I had an interesting discussion this week with Amy Healy of the Yellow Pages Association. You may recall a few weeks back we blogged about a movement in Norway to give consumers the ability to opt out of print directory distribution.
A similar effort is brewing in pockets in scattered communities around the United States. A bill in North Carolina, for example, would require publishers to make it easy for consumers to request that they not receive a particular print directory.
Healy says there is definitely a strong environmental element to this movement, as well as push back from local municipalities concerned about the impact of so many directories on the solid waste stream.
Also at work, she argues, is the same consumer sentiment that made the Do Not Call movement the most successful piece of consumer activism in recent memory. The driving idea is the desire to take control over the stream of media flowing into our personal space.
Healy calls it a “perfect storm” that combines the green movement with the consumer empowerment movement.
Directory publishers have every right to be offended at the idea of being lumped in with as motley a crew as e-mail spammers and cheesy telemarketers.
Even Yellow Pages’ harshest critics acknowledge that directories provide a valuable service to both users and advertisers. Plus, when it comes to complaints about print Yellow Pages environmental impact, there has always been a bit less there than meets the eye.
That said, we cant let the industry completely off the hook on this. The opt-out movement would be nowhere without the proliferation in the number of books the average home receives. Sure, this is the free market at work. But in all honesty, do any of us really need five directories in our homes?

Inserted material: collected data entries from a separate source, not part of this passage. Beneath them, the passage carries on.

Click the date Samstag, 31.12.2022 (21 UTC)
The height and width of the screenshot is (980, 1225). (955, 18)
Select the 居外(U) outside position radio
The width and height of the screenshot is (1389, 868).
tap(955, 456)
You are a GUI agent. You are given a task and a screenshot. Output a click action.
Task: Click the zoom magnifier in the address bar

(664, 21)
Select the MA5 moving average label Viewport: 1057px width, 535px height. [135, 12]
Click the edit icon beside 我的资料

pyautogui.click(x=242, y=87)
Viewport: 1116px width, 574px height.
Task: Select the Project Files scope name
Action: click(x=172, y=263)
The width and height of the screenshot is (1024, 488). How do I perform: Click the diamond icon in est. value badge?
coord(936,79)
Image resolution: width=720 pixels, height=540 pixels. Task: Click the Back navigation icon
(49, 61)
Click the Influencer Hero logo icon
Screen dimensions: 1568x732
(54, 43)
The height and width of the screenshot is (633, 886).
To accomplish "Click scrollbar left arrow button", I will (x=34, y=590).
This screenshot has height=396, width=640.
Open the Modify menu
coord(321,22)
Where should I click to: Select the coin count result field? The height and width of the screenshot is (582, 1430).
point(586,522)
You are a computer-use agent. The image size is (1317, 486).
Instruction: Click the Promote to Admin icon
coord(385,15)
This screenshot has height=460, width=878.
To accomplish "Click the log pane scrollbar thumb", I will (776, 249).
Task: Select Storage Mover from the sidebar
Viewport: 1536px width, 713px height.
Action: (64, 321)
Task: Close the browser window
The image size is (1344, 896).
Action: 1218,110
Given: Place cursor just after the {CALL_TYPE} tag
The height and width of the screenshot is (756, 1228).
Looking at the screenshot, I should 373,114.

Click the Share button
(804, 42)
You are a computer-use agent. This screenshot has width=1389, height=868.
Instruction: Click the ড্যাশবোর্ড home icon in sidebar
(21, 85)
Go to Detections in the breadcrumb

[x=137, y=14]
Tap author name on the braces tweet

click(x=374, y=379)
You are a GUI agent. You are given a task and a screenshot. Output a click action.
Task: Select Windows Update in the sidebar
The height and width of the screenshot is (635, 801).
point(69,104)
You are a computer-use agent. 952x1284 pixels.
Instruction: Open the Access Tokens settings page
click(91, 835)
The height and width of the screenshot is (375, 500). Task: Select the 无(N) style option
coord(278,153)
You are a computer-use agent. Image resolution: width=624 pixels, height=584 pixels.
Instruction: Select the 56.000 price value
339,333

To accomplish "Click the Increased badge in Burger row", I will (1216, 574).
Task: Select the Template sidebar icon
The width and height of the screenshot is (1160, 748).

It may well be that the invisible hand of the market will not be given enough time to do its work in weeding out weaker players. Legislators, egged on by annoyed consumers, overwhelmed waste management directors and mobilized environmental groups, may impose an opt-out system, at least in some communities. This would give consumers the same control over their front doorstep the Do Not Call List has given them over who can call at home just as they settle in to hear Kiefer Sutherland announce, “previously on 24.”
The industry is fighting these bills as they crop up, as well it should. No industry would welcome having such a regime imposed on it. Nor should it.
Still, it is hard to see an easy out here, assuming this movement gains momentum. No publisher in any given market will unilaterally disarm if it is having success or believes it can be successful in the near term. The publishers that get ahead of the curve with greater targeting, distribution efficiency and other innovations aimed at producing the same or better results for advertisers with a smaller print “footprint” will be the ultimate winners in all this.